§ **WHAT YOU NEED TO DO**
Write out every line of the listing below, requests included, and shift each coordinate in the answers by adding 90 to it. Leave the pictures out of your answer.

§ **DATA EXCERPTS**

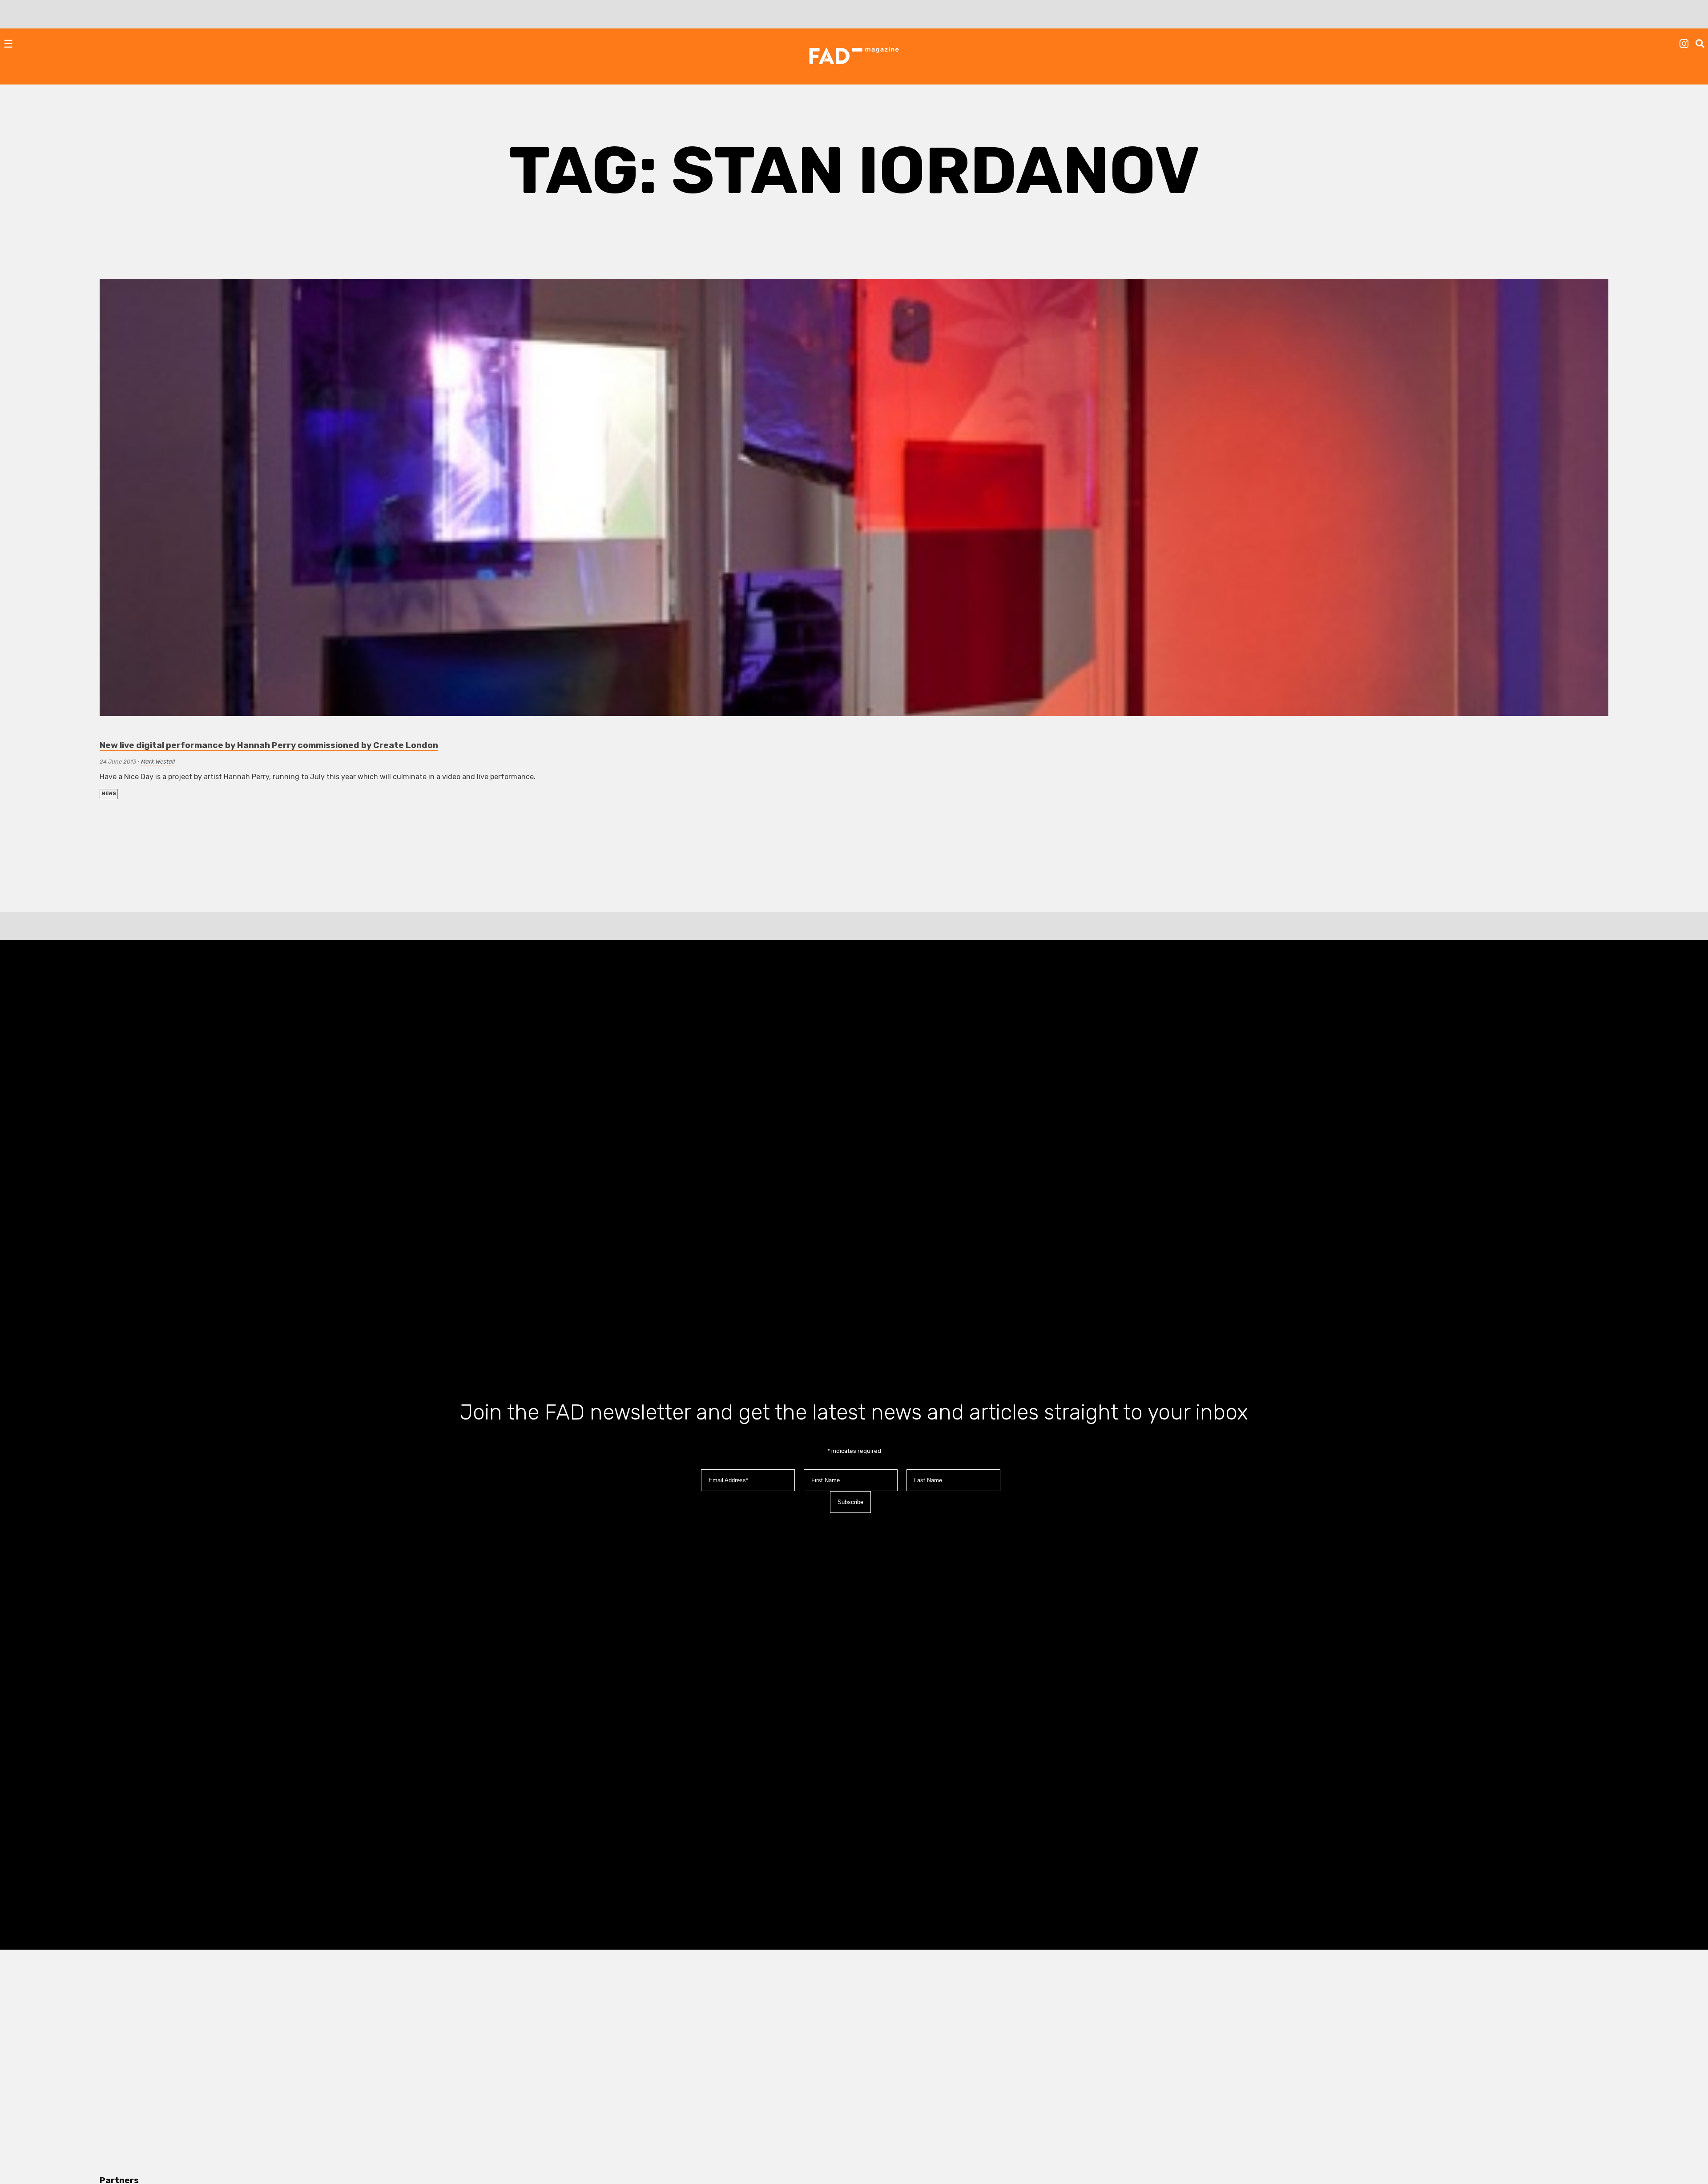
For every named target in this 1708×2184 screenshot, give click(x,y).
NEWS (108, 793)
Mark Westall (158, 761)
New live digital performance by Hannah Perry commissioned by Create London (269, 745)
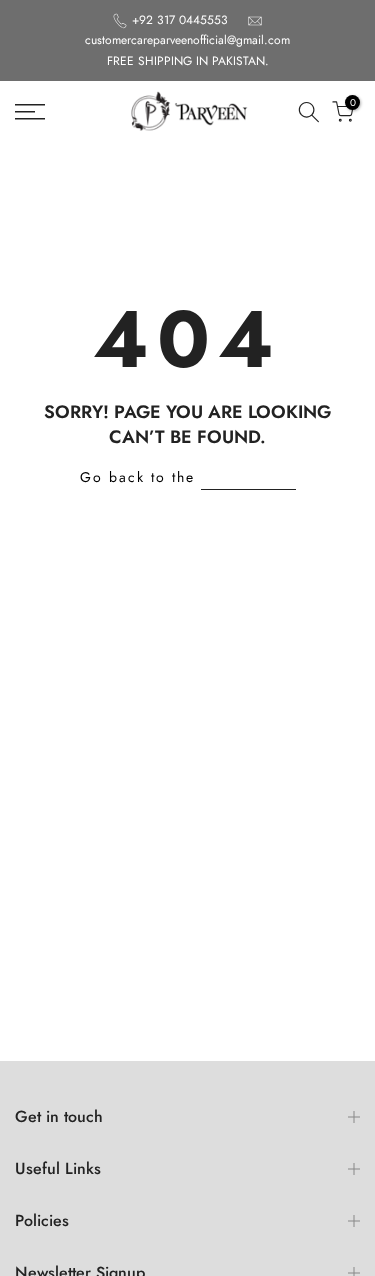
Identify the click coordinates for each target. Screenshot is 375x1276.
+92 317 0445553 (182, 20)
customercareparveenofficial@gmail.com (187, 40)
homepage (248, 477)
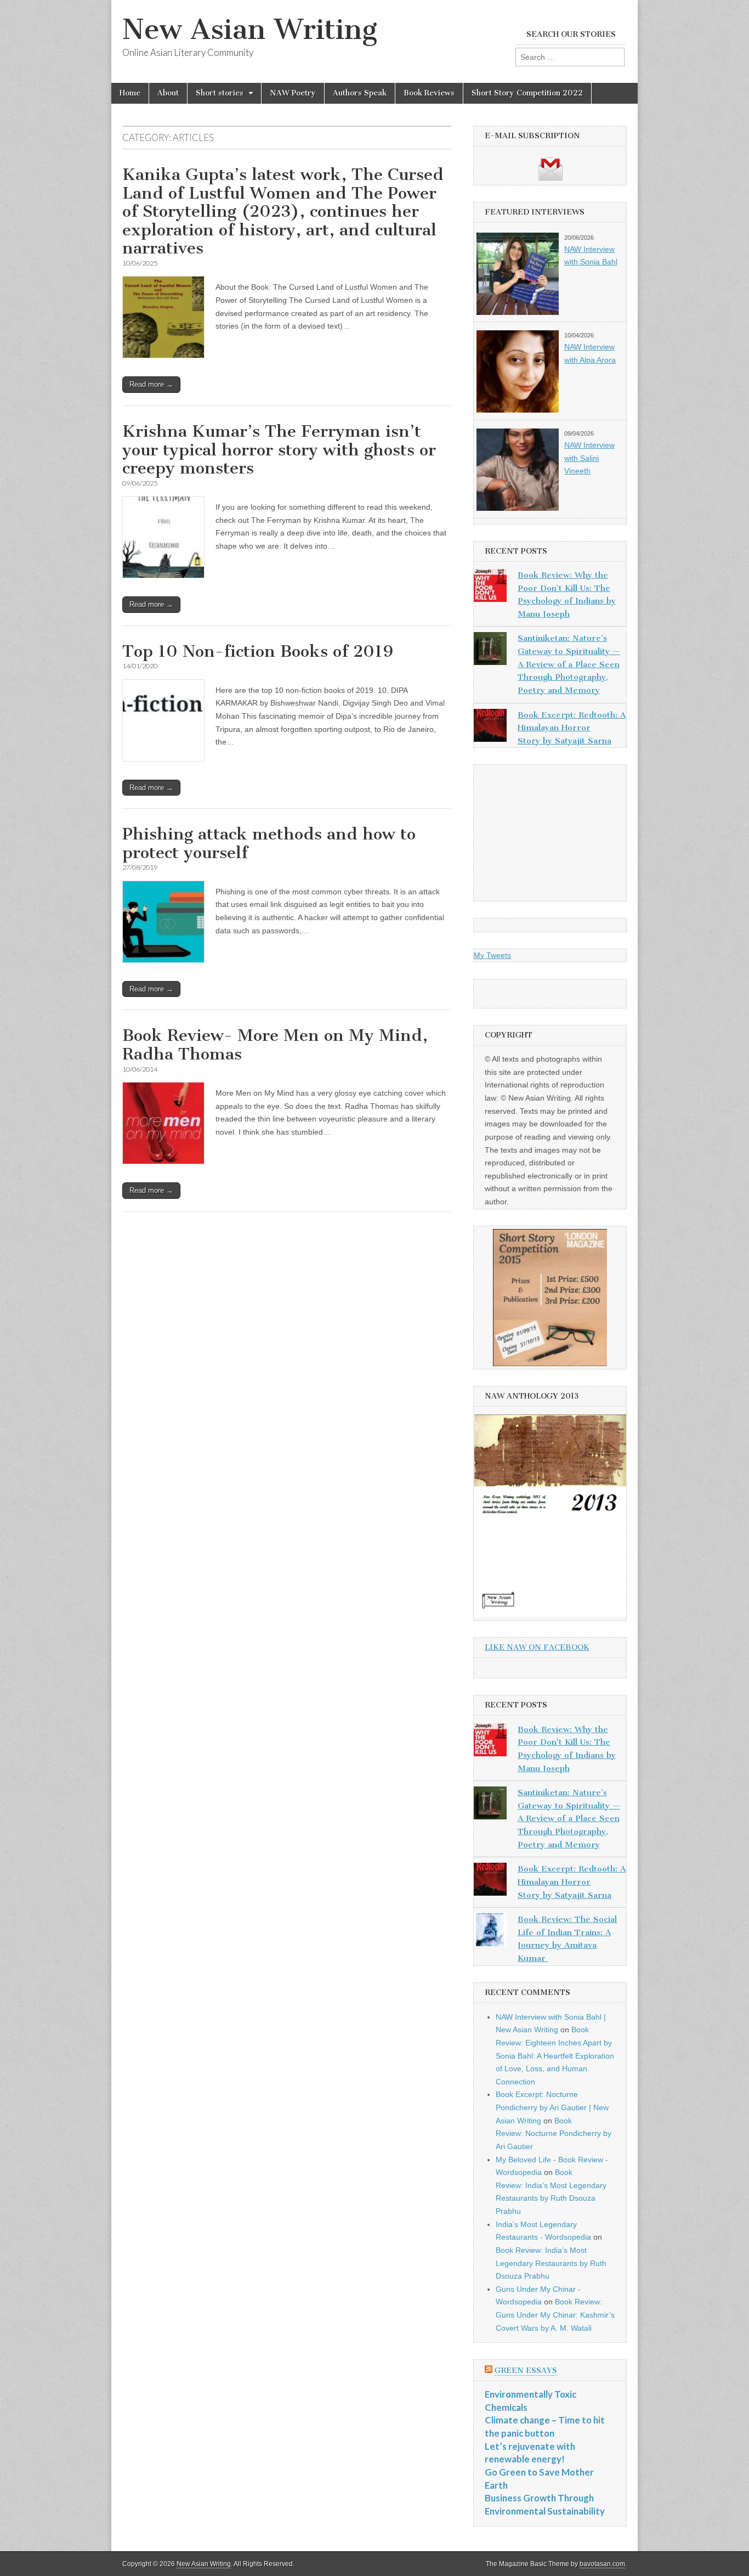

§ **SOLUTION TO THIS TASK**
For every named target in this 1708×2184 screenshot, give click(x,y).
NEWS (198, 883)
Mark Westall (248, 851)
New live digital performance by Hannah Perry commissioned by Create London (359, 835)
Identify the click coordinates for each target. Screenshot is 375x1276.
+92 317 0445553 (272, 110)
customercareparveenofficial@gmail.com (277, 130)
homepage (338, 567)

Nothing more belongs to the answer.